(Screenshot grounding data)
____________________
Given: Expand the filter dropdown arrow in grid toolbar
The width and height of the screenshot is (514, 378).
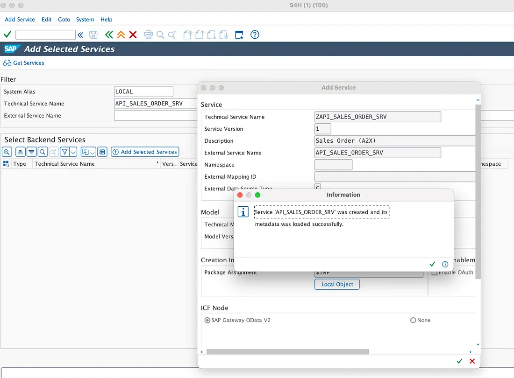Looking at the screenshot, I should 73,152.
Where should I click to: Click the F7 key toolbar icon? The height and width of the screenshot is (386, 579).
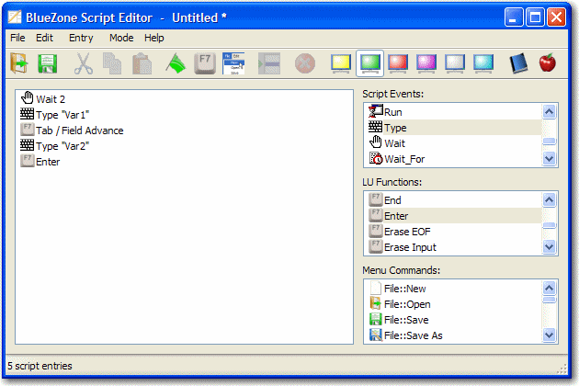click(x=204, y=63)
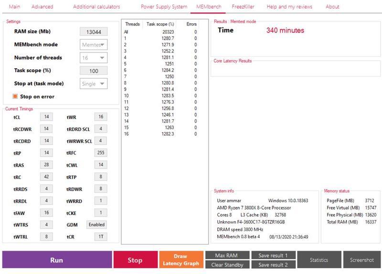This screenshot has width=382, height=274.
Task: Open Help and my reviews tab
Action: (289, 7)
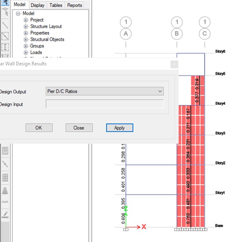
Task: Click the tower reference plane tool
Action: coord(5,191)
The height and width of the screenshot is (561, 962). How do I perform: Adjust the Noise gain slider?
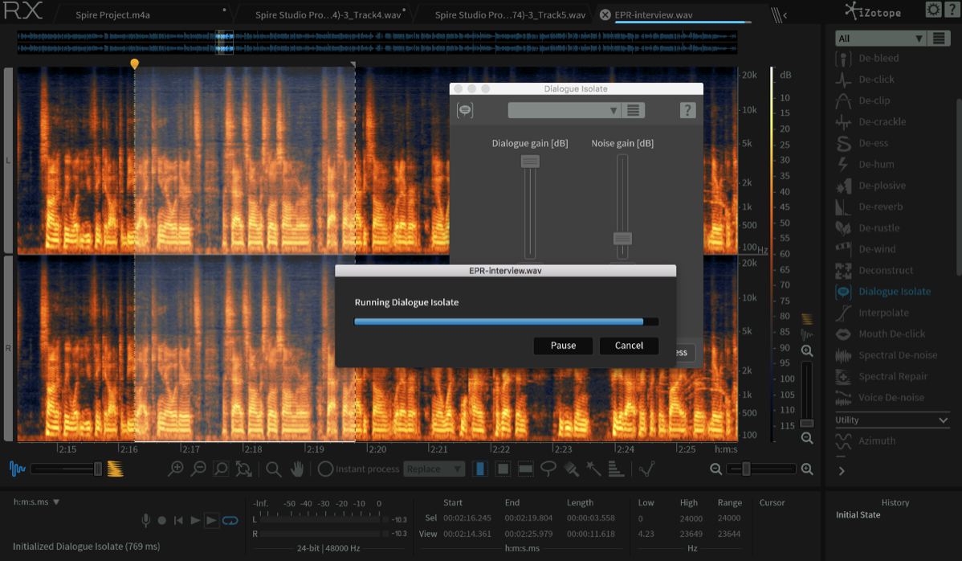(x=622, y=238)
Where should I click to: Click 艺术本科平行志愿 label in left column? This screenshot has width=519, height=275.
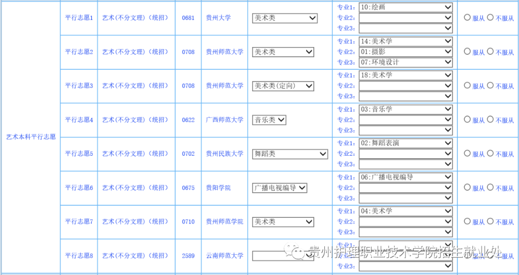point(31,137)
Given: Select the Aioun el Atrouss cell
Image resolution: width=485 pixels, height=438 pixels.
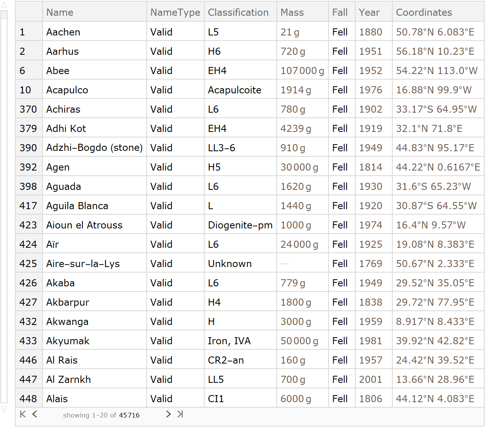Looking at the screenshot, I should pyautogui.click(x=84, y=225).
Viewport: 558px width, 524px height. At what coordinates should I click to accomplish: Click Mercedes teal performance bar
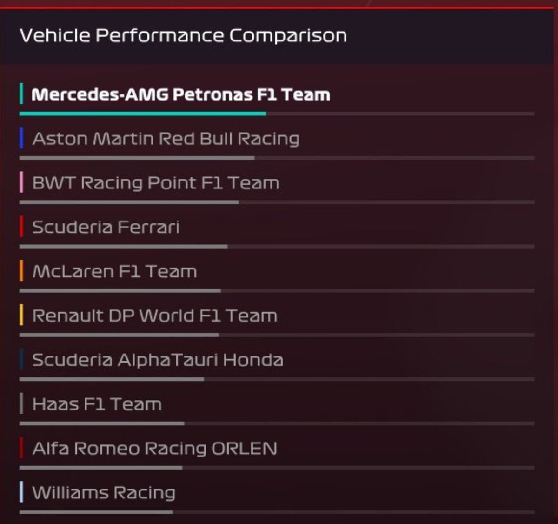tap(143, 114)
____________________
→ **Work required**
Reproduce the records in full and leave the images behind.

→ **Answer area**
Given: Expand the filter dropdown arrow in grid toolbar
The width and height of the screenshot is (514, 378).
Looking at the screenshot, I should 73,152.
Where should I click to: Click the F7 key toolbar icon? The height and width of the screenshot is (386, 579).
click(x=204, y=63)
This screenshot has width=382, height=274.
Task: Open Help and my reviews tab
Action: (289, 7)
Task: Click the tower reference plane tool
Action: coord(5,191)
The height and width of the screenshot is (561, 962). How do I perform: Adjust the Noise gain slider?
(x=622, y=238)
Where should I click to: Click 艺术本科平行志愿 label in left column? This screenshot has width=519, height=275.
point(31,137)
Given: Select the Aioun el Atrouss cell
Image resolution: width=485 pixels, height=438 pixels.
Looking at the screenshot, I should pyautogui.click(x=84, y=225).
Viewport: 558px width, 524px height. At what coordinates should I click to accomplish: Click Mercedes teal performance bar
tap(143, 114)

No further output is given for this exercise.